Five Ways to Realize Profits and Missions
Companies may preach sustainability — the need for employees, shareholders, and the public to operate in a way that grows and preserves natural resources and protects people and cultures. But few have figured out how to successfully pursue both profits and social change.
We recently undertook a study of 50 companies that are employing “hybrid” business models. From clothing maker Maggie’s Organics; to coffee-alternative company Guayakí; to emerging technology firm PAX Scientific — they’re all focused on making money, but they remain steadfastly committed to their causes. They’ve integrated their core values into every aspect of their businesses.
So how do they do it? How do these hybrid organizations balance financial performance against ethical correctness? How do they maintain their commitments when leadership, shareholders, and market conditions change? We found that hybrid organizations embody five critical practices — business approaches that have been cultivated over months, and sometimes years, of trial and error.
- Put the mission into action. The company’s explicit environmental and social mission is embedded not only in the business model but also in every major business decision and in daily aspects of the company’s operations. At Guayakí’s company meetings, for instance, leaders pass a gourd filled with mate (an infused beverage) from employee to employee — the organization’s way of connecting its people to the traditions of the company’s core products and mission.
- Market premium products. Customers who value sustainability are willing to pay a premium. Maggie’s Organics, which sells clothing made of 100% organic cotton, initially identified potential consumers’ broad preferences and price points for their products. But when the company began selling its wares in natural-food stores, it found that customers were willing to pay more. Because hybrid companies spend far more time, expense, and effort investing in equipment, people, and relationships that match their core values, a premium price tag is more than good marketing; it’s financially necessary.

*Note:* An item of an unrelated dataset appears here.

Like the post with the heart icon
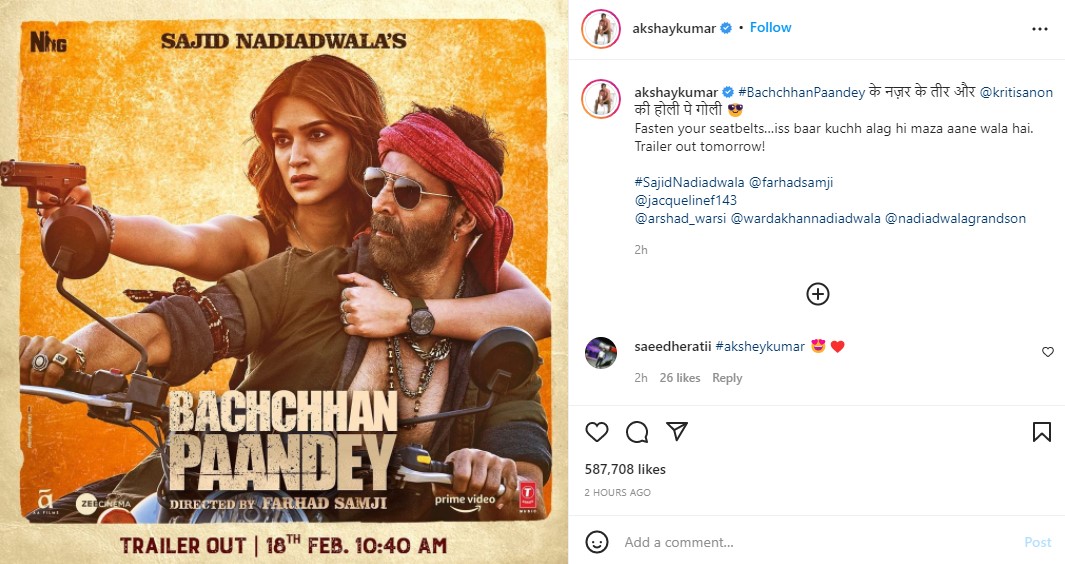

- Get comfortable limiting the rate of growth. Hybrid businesses understand that scaling too fast inevitably brings ethical dilemmas that make it hard to square growth with mission-critical values. The solar cooking oven maker Sun Ovens International learned that the hard way: It chased after a fleeting Y2K market only to find itself struggling eight years later under the debt obligation of that decision. It has subsequently learned to balance short-term business decisions about finances (whether to sell off shares) or operations (where to allocate resources) with its long-term social and environmental missions.
- Cultivate patience. Hybrid organizations are case studies in taking the long view. These companies recognize not just the reality of but also the value in changing customer habits over not months or even years but generations. For nearly a decade, PAX Scientific emphasized small, measured experiments (and accepted the inevitable hiccups along the way). More recently, though, the organization has very consciously begun to pick up speed — in response to market shifts that now strongly favor its position in the clean teach space.
- Make it personal. Hybrid companies reject the idea that “it’s just business.” They create unusually close relationships with suppliers, producers, customers, and other stakeholders. Michael Potter, CEO of Michigan-based Eden Foods, says his employees’ personal relationships with the company’s supplying farmers and their families have created a competitive advantage for the organization: Eden has developed several new product ideas and capabilities based on input from these growers’ groups, he notes.
These five practices aren’t a prescription for “going green.” Rather, they constitute a framework for understanding how the true integration of a mission — be it environmental, social, or cultural — is hard, long, and constant work. Not all businesses will become hybrid ones. But they can take a few lessons from some innovative companies whose mission is their work and whose work is their mission.
Emily Reyna is a project manager for the Environmental Defense Fund’s Climate Corps Program. Daniel Wang is a senior practitioner in Deloitte & Touche’s Sustainability and Climate Change practice in Toronto. They are two of the coauthors of “Hybrid Organizations: New Business Models for Environmental Leadership,” from Greenleaf Publishing and the University of Michigan’s Erb Institute for Global Sustainable Enterprise.